> **PROBLEMS TO SOLVE**
1. Decide whether each statement agrees with the thread below, answering yes or no and quoting the words that settle it: (a) krapp's Space Invaders project is written in C++ with SDL. (b) The Coursera course krapp is taking uses Unreal Engine. (c) stevekemp's service lets git be used to manage DNS.
2. Answer from the thread below, one line each:
(a) What is krapp working on this week?
(b) In stevekemp's service, what did users configure to point to the server?
3. Transcribe the part of the thread below starting at "Ask HN: What" and ending at "development](https://www.coursera.org/learn/game-development)".

> **SOURCE**
------------------------------------------------------------
Ask HN: What are you working on this week? - zatkin
I haven&#x27;t seen a thread posted like this before, so I thought I&#x27;d ask.
======
krapp
Building Space Invaders in C++/SDL[0] and the entity-component framework it
uses. This week I'm working on GUI basics and event handling, so hopefully it
starts _looking_ like an actual game.

Also continuing the basic Game Development (Unity3D) course at Coursera[1]

[0][https://bitbucket.org/kennethrapp/spaceinvaders](https://bitbucket.org/kennethrapp/spaceinvaders)

[1][https://www.coursera.org/learn/game-
development](https://www.coursera.org/learn/game-development)

------
stevekemp
I have a service which allows git to be used to manage DNS. The way this used
to work was that you'd host your DNS records in a github/etc repositories,
configure a webhook to point to my server, and then your updates would trigger
DNS-updates.
------------------------------------------------------------
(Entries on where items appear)
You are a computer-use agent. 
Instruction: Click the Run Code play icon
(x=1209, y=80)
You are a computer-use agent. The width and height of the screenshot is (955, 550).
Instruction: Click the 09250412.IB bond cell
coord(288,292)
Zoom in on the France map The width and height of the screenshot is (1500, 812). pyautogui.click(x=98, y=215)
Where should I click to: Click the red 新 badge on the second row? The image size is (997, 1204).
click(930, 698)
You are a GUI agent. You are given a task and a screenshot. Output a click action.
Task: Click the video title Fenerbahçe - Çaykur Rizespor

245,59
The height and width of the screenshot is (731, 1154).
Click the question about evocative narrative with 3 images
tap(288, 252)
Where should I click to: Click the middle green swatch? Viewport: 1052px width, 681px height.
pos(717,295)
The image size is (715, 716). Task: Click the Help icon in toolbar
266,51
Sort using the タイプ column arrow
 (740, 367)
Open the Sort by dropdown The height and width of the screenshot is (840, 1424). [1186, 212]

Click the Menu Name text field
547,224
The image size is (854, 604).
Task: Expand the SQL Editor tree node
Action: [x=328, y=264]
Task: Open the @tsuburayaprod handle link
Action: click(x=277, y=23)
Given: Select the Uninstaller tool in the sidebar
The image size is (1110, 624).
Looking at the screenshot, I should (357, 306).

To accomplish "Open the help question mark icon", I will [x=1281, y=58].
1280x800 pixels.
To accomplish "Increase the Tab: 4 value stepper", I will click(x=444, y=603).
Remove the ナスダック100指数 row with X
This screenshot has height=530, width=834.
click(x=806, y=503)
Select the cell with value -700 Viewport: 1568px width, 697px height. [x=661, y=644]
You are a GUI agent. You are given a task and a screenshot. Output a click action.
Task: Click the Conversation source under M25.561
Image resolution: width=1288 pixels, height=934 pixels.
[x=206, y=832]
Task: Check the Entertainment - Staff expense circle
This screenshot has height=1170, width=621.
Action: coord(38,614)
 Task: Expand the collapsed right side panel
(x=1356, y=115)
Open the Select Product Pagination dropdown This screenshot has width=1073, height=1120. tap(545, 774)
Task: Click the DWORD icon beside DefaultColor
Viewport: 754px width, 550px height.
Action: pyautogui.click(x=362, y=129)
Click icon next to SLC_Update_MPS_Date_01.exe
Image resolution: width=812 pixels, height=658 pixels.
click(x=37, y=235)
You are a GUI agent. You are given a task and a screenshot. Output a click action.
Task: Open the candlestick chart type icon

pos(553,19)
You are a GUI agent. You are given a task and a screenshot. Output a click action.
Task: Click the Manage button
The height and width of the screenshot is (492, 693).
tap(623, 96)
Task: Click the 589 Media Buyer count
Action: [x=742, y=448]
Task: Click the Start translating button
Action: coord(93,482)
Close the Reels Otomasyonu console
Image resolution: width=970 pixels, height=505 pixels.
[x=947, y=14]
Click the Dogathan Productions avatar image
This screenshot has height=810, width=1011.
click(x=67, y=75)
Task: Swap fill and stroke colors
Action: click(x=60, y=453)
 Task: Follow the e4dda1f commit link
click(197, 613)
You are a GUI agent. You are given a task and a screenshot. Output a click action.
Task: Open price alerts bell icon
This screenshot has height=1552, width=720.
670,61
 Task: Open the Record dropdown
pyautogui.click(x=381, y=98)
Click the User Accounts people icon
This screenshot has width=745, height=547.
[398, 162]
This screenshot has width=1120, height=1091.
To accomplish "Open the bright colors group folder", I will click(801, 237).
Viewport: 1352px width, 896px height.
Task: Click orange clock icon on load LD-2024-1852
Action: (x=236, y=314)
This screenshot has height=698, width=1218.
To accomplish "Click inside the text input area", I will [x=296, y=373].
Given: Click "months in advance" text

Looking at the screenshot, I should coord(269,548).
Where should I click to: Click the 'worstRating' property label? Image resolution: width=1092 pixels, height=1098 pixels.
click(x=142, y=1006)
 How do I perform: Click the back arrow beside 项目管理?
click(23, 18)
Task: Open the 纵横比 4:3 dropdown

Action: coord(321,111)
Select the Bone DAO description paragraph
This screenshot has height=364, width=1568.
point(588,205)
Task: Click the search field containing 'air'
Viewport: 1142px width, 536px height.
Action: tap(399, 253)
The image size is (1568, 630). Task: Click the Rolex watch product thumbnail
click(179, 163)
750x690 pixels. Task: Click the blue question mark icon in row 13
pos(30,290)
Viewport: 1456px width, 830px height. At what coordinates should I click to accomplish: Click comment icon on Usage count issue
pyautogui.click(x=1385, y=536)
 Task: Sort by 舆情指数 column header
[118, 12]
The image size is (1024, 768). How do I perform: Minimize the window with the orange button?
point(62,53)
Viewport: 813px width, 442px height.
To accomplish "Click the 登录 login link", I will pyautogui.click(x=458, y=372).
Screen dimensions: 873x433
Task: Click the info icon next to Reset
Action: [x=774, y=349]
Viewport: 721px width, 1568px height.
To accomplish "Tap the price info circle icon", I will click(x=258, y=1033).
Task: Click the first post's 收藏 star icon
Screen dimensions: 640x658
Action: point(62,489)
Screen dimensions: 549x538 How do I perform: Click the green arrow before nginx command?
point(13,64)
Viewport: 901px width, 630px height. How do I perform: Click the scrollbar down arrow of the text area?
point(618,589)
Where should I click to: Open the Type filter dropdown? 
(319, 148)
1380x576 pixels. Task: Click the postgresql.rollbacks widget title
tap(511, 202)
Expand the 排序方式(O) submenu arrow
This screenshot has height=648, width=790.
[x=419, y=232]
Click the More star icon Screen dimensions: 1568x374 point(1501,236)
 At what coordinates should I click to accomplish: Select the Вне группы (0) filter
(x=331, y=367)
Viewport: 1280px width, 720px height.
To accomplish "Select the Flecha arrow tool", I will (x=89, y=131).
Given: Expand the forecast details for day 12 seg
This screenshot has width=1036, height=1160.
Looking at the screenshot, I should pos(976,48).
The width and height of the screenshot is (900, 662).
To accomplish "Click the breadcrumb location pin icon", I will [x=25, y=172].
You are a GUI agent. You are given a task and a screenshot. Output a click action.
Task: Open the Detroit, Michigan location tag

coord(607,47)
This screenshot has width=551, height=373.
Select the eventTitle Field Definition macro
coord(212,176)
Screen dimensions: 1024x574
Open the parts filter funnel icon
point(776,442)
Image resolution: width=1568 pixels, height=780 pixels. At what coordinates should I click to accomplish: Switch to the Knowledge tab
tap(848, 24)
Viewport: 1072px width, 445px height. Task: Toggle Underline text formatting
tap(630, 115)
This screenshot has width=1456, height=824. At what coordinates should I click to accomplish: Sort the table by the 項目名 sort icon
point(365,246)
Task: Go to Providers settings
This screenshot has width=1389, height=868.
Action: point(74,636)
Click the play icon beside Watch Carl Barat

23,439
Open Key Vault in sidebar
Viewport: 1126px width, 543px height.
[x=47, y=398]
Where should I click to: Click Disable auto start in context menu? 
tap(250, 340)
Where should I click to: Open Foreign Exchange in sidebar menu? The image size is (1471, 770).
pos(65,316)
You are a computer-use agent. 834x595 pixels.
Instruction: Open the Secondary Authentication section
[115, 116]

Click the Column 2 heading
------------------------------------------------------------
> **FINAL ANSWERS**
1.
(a) Yes: "Building Space Invaders in C++/SDL"
(b) No: "basic Game Development (Unity3D) course at Coursera"
(c) Yes: "I have a service which allows git to be used to manage DNS."

2.
(a) GUI basics and event handling
(b) A webhook

3.
Ask HN: What are you working on this week? - zatkin
I haven&#x27;t seen a thread posted like this before, so I thought I&#x27;d ask.
======
krapp
Building Space Invaders in C++/SDL[0] and the entity-component framework it
uses. This week I'm working on GUI basics and event handling, so hopefully it
starts _looking_ like an actual game.

Also continuing the basic Game Development (Unity3D) course at Coursera[1]

[0][https://bitbucket.org/kennethrapp/spaceinvaders](https://bitbucket.org/kennethrapp/spaceinvaders)

[1][https://www.coursera.org/learn/game-
development](https://www.coursera.org/learn/game-development)